War Crimes Tribunal Criticizes Croatian Bishops

AGENCE FRANCE PRESSE, July 25 — A spokeswoman for the United Nations war crimes tribunal condemned Croatia's Catholic bishops for a recent declaration accusing the court of unfairness in its investigation of the 1991-95 Serb-Croat war, the wire service reported.

The Church statement, issued by the Croatian bishops’ Justice and Peace commission, suggested that the UN tribunal was engaged in “collusion” with those who sought to “undermine Croatian independence.” The tribunal had indicted two Croatian generals for war crimes against ethnic Serbs.

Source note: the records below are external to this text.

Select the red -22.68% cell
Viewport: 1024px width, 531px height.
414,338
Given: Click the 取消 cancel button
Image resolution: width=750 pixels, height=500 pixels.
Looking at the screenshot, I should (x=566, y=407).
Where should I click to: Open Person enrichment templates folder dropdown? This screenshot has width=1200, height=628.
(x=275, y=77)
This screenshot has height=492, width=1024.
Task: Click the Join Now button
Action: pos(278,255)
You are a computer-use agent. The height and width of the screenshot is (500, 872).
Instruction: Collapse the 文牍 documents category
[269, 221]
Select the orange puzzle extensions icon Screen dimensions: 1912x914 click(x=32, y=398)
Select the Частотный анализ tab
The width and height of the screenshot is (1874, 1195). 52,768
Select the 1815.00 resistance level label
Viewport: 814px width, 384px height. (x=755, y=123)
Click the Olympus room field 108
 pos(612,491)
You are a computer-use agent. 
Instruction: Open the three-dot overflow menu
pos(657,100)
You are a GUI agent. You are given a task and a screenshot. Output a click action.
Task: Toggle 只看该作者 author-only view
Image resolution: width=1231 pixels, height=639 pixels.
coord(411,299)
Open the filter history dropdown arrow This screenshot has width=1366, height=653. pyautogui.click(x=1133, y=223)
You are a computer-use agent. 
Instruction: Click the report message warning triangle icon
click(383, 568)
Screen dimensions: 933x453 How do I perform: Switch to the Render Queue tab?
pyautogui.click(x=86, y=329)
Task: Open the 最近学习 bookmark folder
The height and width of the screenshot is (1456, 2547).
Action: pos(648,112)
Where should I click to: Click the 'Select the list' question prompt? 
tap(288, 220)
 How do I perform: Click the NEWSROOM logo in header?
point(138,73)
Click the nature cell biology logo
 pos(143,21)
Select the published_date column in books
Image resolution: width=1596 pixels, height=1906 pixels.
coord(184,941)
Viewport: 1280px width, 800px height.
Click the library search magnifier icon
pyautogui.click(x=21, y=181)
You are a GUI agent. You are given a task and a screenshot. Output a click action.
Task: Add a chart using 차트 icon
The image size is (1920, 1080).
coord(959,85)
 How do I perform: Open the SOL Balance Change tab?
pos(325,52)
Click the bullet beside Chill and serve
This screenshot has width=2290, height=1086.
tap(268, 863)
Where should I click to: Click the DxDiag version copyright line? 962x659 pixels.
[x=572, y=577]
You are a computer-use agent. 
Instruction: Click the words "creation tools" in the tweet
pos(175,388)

Many Croatians see their country as a victim of the conflict, not an aggressor, since almost a third of Croatia was occupied by Serbs after Zagreb declared independence from the former Yugoslavia in 1991.

But the bishops’ statement insulted “both the international law and international justice in general,” said war crimes tribunal spokes-woman Florence Hartman.

Judge Who Sentenced Bishop's Killers Flees Guatemala

REUTERS, July 25 — Guatemalan judge Yassmin Barrios fled the country after sentencing four men convicted of murdering a Catholic bishop, the wire service reported.

Barrios was attacked with a grenade and received threats before the trial was conducted earlier this year, but still sentenced the killers of Bishop Juan Gerardi to up to 30 years in prison. The bishop was killed in April 1998, two days after releasing a report blaming the military for most of the human rights abuses during Guatemala's 36-year civil war.

Pakistani Christian's Appeal Rejected in Blasphemy Case

AGENCE FRANCE PRESSE, July 25 — A Pakistani court rejected an appeal from Amnesty International on behalf of a Christian sentenced to death for blasphemy, the wire service reported.

Ayub Masih was arrested in 1996 for allegedly speaking against the prophet Mohammed, the founder of Islam. He was condemned to death in 1998 under Pakistan's strict 1985 blasphemy law. Syed Sajjad Haider, president of the Pakistan chapter of Amnesty International, challenged the verdict, but his appeal was rejected.

Masih can still appeal to Pakistan's supreme court. Dozens of people have been convicted for blasphemy in Pakistan, but so far none have been executed.

Matchbook Bible-Smugglers Hope to Expand Apostolate

ASSOCIATED PRESS, July 2 — Almost 20 years ago, Paul Lemons began creating thousands of matchbook-sized Bibles — each with its own magnifying glass — to be smuggled behind the Iron Curtain into the Soviet Union, the wire service reported.

Today, despite the fall of the Soviet Union, Lemons’ Alabama-based East European Harvest is still printing the tiny Bibles in a variety of languages.

They are shipped to countries within the former Soviet bloc, where evangelical Protestants often run into government opposition, and Lemons hopes to take on new projects in Africa and China.

Lemons, 80, runs the printings entirely on donations. He now makes normal-sized Bibles as well.